= Bobby Newmark =

Fictional character by author William Gibson

Bobby Newmark is one of the main characters in the William Gibson novel Count Zero. His handle in the Matrix is "Count Zero", from which the novel derives its name. Newmark is one of several Gibson characters who live through information.

== Fictional character biography ==
At the beginning of Count Zero, Bobby Newmark lives in his mother's condominium in Barrytown, New Jersey. Bobby is a hotdogger, a neophyte hacker with aspirations of becoming a big-time cowboy in the worldwide cyberspace construct, the Matrix. He acquires an ICE breaker, software designed to defeat security systems, from a friend, unaware that it is actually a stolen experimental corporate model and that he is its unwitting test dummy. His test run ends in disaster, nearly costing him his life ("pulling a wilson", in hotdogger slang). At the last moment Bobby is rescued by the apparition of a girl, which releases him from the grasp of the ICE destroying his nervous system. This episode leads Bobby to leave home. Seeking the friend who lent him the software, Bobby becomes acquainted with Beauvoir and Lucas, two Matrix cowboys who learned of his salvation at the hands of the mysterious girl, whom they refer to as the Virgin. Lucas takes Bobby to the Sprawl, where he becomes entangled in a dispute between his new chaperons and the massive zaibatsu, Hosaka. With Bobby's help, the situation is eventually defused, and he is introduced to Angela Mitchell, the girl being sought after by Hosaka, and the mysterious Virgin who saved Bobby's life. Until this point, Angela has been in the care of the mercenary Turner, the protagonist of one of the book's other concurrent storylines.

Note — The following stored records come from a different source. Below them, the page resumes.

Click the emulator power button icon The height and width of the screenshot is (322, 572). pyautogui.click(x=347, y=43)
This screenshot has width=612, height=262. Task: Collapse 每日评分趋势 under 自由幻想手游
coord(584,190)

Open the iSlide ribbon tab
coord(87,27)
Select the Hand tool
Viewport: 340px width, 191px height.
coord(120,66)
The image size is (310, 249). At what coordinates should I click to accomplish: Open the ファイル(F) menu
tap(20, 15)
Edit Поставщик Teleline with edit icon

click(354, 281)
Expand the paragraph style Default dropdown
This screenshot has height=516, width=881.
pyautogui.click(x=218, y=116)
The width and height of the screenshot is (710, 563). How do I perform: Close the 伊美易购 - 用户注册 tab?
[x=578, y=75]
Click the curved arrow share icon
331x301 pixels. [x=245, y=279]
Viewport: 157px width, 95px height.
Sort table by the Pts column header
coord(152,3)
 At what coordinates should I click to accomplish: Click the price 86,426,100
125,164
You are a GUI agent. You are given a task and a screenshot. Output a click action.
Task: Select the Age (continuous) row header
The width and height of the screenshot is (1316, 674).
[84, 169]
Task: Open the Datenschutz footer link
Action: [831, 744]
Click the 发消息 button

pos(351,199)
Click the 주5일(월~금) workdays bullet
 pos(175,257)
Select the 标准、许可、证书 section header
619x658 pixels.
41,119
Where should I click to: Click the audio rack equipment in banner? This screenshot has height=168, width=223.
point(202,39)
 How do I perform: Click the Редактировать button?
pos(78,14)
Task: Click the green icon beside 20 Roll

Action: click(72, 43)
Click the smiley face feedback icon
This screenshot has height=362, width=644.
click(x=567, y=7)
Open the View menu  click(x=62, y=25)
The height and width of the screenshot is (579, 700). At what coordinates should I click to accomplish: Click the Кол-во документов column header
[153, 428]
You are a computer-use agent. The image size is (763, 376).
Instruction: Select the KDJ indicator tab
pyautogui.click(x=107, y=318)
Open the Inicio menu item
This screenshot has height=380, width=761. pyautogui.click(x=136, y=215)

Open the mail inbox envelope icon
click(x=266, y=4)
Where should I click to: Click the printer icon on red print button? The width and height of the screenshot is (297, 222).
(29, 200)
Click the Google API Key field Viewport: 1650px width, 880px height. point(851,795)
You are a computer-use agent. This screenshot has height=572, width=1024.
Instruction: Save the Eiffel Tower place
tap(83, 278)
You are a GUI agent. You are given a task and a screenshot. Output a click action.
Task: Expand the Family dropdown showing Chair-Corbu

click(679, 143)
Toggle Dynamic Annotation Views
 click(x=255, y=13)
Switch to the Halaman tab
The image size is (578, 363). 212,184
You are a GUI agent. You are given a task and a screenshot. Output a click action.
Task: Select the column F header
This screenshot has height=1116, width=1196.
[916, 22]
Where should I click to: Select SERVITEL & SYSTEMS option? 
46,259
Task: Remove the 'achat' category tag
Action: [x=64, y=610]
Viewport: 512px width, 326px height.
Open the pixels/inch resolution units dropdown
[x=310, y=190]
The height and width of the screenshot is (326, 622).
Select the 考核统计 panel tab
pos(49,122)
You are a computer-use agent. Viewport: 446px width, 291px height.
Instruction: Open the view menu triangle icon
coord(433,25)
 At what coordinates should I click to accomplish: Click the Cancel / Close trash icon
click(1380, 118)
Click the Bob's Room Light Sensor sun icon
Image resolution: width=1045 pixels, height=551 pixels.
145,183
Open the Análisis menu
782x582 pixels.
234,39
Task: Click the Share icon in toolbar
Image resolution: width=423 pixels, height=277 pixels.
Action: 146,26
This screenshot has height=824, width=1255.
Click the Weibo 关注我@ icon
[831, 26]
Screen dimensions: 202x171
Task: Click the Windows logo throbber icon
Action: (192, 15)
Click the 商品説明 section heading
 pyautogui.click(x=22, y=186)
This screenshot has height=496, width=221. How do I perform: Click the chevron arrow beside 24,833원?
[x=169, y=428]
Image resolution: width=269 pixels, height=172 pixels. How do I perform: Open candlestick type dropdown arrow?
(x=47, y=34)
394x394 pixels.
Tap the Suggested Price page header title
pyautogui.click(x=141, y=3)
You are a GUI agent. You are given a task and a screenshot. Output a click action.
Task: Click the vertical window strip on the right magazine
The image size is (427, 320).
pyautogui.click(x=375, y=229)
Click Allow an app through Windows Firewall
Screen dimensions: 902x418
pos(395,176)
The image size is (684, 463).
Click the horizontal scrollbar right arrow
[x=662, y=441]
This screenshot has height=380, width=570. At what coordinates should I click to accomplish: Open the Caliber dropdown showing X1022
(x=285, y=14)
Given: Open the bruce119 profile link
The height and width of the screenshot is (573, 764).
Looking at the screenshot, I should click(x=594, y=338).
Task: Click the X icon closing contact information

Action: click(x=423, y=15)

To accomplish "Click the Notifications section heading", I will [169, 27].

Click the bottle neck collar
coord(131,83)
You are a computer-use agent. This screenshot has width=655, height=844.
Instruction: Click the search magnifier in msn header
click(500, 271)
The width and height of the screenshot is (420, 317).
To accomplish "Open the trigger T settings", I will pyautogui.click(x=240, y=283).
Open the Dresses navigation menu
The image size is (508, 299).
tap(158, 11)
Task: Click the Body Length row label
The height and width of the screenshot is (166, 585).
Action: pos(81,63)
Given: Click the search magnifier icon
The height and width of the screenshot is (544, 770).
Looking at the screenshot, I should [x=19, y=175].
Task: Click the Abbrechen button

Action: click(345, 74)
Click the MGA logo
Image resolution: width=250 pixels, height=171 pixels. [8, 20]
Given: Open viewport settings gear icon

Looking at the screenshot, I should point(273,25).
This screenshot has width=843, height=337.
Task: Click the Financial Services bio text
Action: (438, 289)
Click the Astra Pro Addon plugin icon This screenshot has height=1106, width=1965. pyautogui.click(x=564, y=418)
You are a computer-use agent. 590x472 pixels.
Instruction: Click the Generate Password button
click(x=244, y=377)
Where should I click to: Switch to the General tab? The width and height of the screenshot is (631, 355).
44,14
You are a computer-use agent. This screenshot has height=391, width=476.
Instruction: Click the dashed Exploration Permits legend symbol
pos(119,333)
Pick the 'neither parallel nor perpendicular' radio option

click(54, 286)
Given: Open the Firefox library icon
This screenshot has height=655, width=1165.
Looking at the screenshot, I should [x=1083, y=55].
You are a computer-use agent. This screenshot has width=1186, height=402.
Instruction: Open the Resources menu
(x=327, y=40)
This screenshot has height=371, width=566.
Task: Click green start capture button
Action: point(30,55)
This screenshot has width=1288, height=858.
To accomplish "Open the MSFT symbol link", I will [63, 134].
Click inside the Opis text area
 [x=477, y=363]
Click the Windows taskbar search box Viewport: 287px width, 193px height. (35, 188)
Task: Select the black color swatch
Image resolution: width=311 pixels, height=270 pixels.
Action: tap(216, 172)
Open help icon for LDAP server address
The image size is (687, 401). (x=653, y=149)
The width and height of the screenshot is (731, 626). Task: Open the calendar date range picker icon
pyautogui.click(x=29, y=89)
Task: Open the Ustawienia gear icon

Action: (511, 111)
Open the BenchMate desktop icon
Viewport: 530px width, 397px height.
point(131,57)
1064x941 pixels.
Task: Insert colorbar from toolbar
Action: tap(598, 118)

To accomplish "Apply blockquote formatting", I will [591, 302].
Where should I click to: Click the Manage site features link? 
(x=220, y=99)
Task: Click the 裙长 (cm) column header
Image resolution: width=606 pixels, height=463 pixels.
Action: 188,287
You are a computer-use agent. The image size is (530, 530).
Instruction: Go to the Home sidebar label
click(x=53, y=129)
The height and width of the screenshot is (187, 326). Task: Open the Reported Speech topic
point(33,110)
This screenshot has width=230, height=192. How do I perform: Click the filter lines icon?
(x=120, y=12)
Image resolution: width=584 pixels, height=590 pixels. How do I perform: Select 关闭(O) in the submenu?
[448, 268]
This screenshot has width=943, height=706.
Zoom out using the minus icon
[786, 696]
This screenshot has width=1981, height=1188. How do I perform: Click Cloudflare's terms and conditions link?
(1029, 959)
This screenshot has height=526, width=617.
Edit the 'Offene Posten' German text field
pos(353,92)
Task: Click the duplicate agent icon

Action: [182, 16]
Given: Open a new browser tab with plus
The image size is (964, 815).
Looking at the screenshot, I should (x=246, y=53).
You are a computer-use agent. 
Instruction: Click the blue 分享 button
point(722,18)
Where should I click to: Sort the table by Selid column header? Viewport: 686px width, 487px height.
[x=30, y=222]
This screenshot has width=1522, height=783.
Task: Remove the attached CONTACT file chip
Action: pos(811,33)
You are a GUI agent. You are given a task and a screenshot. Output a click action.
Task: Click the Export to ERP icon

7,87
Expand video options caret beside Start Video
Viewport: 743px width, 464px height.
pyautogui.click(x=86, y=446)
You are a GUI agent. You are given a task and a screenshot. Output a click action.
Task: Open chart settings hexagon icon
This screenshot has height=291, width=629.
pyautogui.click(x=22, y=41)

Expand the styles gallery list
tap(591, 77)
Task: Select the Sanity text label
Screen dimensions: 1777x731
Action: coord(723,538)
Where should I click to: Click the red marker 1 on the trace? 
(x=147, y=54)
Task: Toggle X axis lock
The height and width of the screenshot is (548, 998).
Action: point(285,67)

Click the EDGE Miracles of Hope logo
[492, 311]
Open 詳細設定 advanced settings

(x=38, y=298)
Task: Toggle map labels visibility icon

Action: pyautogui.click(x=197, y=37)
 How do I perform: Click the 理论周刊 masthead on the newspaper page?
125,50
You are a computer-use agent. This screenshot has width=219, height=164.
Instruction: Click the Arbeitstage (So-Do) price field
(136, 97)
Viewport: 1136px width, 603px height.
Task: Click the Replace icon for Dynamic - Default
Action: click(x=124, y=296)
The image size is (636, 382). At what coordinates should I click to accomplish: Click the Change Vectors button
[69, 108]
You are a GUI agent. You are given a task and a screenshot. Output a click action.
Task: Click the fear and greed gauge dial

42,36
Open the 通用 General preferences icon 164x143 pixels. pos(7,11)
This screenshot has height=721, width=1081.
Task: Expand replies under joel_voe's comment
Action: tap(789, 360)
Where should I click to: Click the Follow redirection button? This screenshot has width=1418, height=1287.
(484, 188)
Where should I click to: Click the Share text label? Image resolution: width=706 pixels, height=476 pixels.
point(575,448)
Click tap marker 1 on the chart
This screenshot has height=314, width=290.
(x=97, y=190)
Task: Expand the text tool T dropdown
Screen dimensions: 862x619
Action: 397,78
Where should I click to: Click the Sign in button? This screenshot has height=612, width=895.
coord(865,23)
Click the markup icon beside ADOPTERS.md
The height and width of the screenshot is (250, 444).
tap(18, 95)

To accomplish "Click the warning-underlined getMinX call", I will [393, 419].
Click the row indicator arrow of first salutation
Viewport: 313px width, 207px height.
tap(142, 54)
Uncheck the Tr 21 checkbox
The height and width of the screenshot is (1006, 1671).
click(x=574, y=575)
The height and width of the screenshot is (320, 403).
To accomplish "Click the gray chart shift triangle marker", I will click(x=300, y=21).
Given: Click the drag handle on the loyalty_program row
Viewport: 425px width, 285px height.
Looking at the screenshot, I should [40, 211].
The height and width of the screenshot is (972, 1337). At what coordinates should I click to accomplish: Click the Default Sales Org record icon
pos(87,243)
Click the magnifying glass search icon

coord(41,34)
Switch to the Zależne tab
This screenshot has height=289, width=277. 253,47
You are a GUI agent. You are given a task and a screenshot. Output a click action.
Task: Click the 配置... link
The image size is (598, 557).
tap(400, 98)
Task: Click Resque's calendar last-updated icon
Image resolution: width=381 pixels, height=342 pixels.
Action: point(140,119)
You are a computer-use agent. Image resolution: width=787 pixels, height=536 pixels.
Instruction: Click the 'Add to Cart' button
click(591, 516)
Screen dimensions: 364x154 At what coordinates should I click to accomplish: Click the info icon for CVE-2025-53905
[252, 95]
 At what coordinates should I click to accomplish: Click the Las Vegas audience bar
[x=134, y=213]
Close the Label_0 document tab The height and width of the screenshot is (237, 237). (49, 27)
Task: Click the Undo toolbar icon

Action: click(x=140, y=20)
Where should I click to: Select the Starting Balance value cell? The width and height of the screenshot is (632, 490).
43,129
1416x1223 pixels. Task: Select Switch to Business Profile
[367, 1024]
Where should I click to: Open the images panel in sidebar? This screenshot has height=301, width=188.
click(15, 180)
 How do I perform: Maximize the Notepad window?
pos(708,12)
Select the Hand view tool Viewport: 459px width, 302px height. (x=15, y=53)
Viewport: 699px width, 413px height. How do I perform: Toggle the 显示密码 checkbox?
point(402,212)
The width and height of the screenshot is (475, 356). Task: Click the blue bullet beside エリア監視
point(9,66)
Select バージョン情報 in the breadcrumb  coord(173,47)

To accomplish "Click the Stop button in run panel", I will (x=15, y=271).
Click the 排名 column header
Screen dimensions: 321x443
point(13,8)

The two eventually become lovers.

In the third Sprawl novel, Mona Lisa Overdrive, Bobby, now eight years older, plays a less central role: he is comatose and jacked into a large gray box called an aleph, which is actually an unfathomably massive data storage device which contains a virtual reality approximation of the entire world. It is here that Bobby now makes his home. Throughout the book, it is shown that Bobby and Angela have been separated for an extended period because Bobby had mysteriously disappeared. At the end of the book, they are reunited, and Angela joins Bobby inside the aleph.

== Literary analysis ==
Bobby Newmark has been described as one of the "most fully developed of Gibson's characters".